The embattled government of general Omar Hasan al-Bashir cannot but heave a sigh of relief as the escalating border dispute between neighbouring Ethiopia and Eritrea throws into a spin US regional plans for the destabilization of Sudan, and as Uganda, a vital element in those plans, begins to see advantages in settling its quarrel with Khartoum.
The dispute seems to have taken every one by surprise. Eight years after they jointly won a civil war against Mengistu Haile Mariam, the former warlords now ruling Ethopia and Eritrea are on the brink of taking their countries into a full-scale war over rocky area along their common border. The two countries have disagreed about their border since Eritrea gained independence from Ethopia in 1993, two years after Mengistu’s defeat, but have hitherto to seemed to contain this disagreement as a result of their leaders past comradeship.
The issue erupted into violent confrontation on May 6, when forces from both sides clashed in the disputed area. Since then, they have massed thousands of troops along both sides of the border, exchanging threats and insults. What began as a mild quarrel between two seemingly friendly neighbours has now developed into a fully armed shouting match between egocentric and autocratic rulers.

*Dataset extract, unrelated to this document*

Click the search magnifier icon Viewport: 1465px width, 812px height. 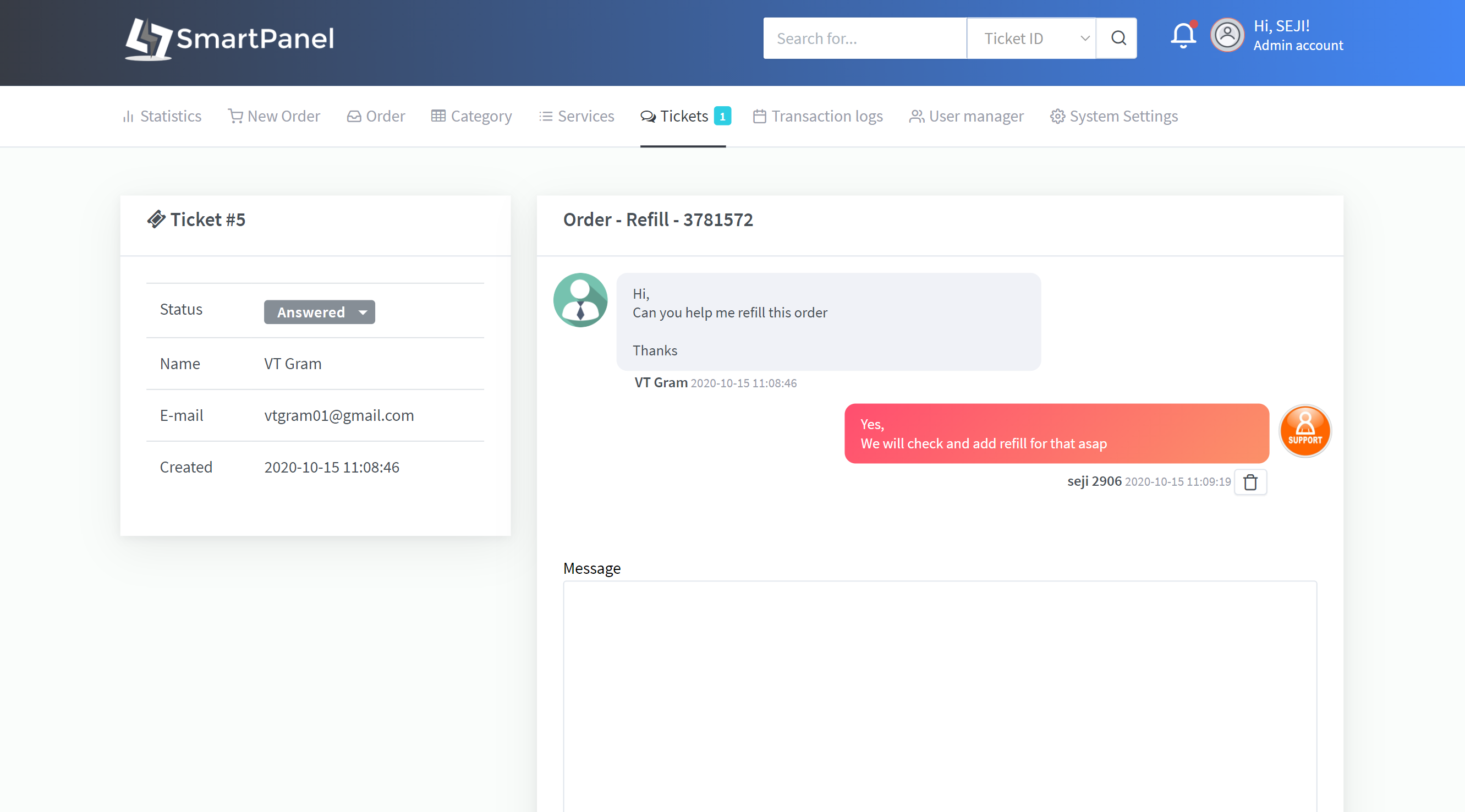1117,38
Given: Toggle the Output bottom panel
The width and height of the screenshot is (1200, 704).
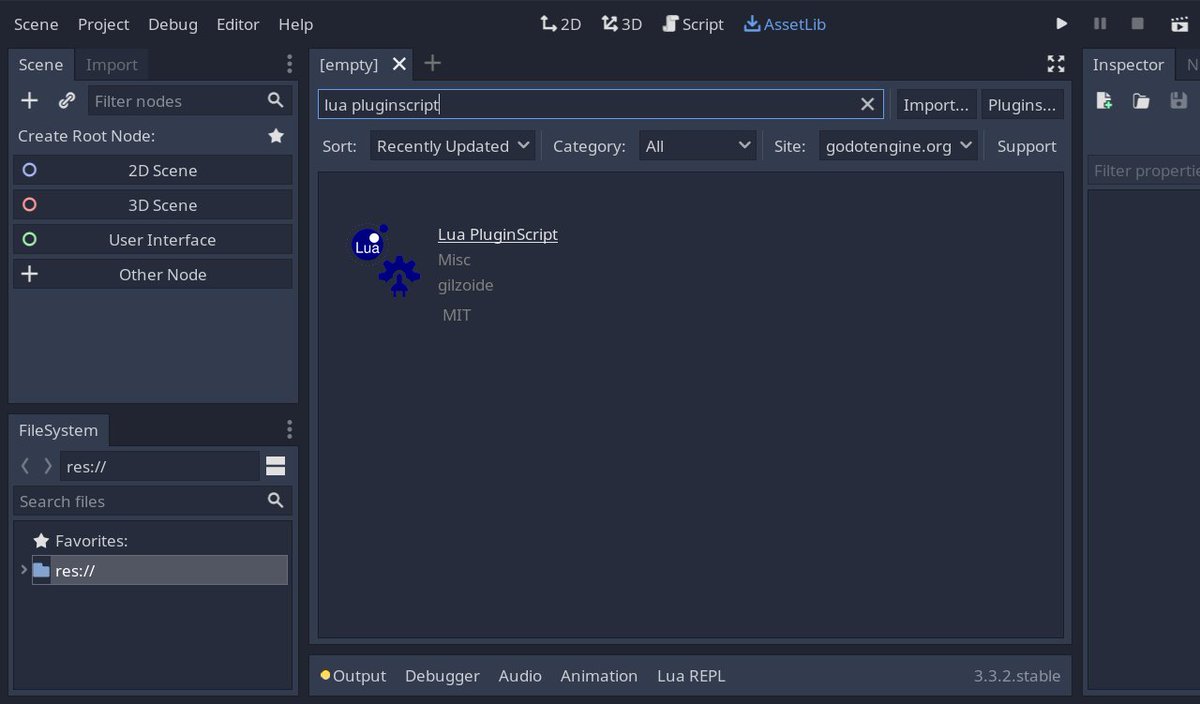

The US which installed the Ethiopian and Eritrean warlords, Meles Zenawi and Isaias Aferworki in the first place is alarmed at the escalating quarrel between its valued proxies in the Horn of Africa. Both are central to Washington’s strategy to overthrow the Bashir regime and force the secession of southern Sudan. Eritrea provides bases for the forces of the Sudanese opposition, while Ethiopia acts a s a conduit for US money and arms to John Garang’s forces in southern sudan.
Washington acted quickly to contain the crisis despatching assistant secretary of state Susan Rice to shuttle between Addis Ababa and Asmara, the Ethopian and Eritrean capitals. A State department spokesman, James Rubin, admitted as much in a newspaper interview on May 20.
Both of these countries are close friends of the US, he said. ‘We have urged both governments to practise restraint.’ Initial US efforts only succeded in seeing the crisis worsen and Rice has returned to Washington. But Washington is determined not to give up its mission and has now sent a delegation consisting of state department and national security council officials to Addis Ababa and Asmara.
But the Americans are not the only ones alarmed at the dispute between two Horn of Africa surrogates. The Sudanese opposition are in dissary and have sent urgent appeals to both to settle their dispute amicably. The National Democratic coalition, an umbrella opposition organization expressed its deep disappointment at the quarrel in a memorandum published on May 23.
The NDC has cause to be alarmed because it stands to lose its funding and its bases and other facilities in the event of war between its benefactors. Their forces frequently attack Sudanese positions across common borders and receive logistical support while attacking.
But for reasons that cannot be explained in terms of national interests, Libya, Egypt and Yemen are exerting strong pressure on the Ethiopian and Eritrean leaders to settle the dispute peacefully. Eritrea is occupying a Yemeni island while Ethiopia is busy building dams on the Nile, Egypt’s lifeline, and Libya is subject to severe US sanctions. Egypt, Libya and Yemen have no interest in reviving peace between two Christian warlords who are tools of US imperialism in the Horn of Africa, and who have strategic designs of their own in the region: on the contrary, all three have strategic reasons, as well as military commitments, to stand by Sudan, a fellow Arab League and OIC member and victim of aggression by Addis Ababa and Asmara.
Khartoum can take comfort in the fact that Ethiopia is incensed by the affrontery of a small neighbour acting like a regional superpower. Zenawi has now accused his Eritrean counterpart of having territorial designs on all its neighbours, including Jibouti. The Ethiopian leader may be more tempted by the prospects of isolating his adversary than by the blandishment likely to be offered in the various mediation efforts.
Another source of relief for president Bashir is that Uganda has expressed interst in a peace plan which ends support by both sides to opposition groups. Economic and military support to Uganda by the US has so far failed to secure victory for Ugandan forces over Ugandan rebels or for southern Sudanese rebels over the Sudanese military.
Meanwhile, voting on the new Sudanese constitution is progressing satisfactorily and the results will be published in June. The constitution guarantees personal freedoms, including freedom of religion, and ought to have silenced critics of the regime. Khartoum has also agreed to allow the South the right to secede subject to a referendum.
But the US, its allies and proxies are determined to sabotage Khartoum’s peace and reform efforts focusing on a clause in the constitution which merely provides that the Shar’iah should be the source of the country’s legislation. They claim that the regime is merely playing for time to rebuild its forces and establish an Islamic rule.
But this is not the first time that a constitution in the region calls for Shar’iah to be the source of a country’s legislation. The 1960 constitution of the Somali Republic inspired by United Nations officials and based on that of Italy had a similar provision. No one objected and Somalia was hailed a ‘democracy.’ Let us hope that Sudan does not go Somalia’s way!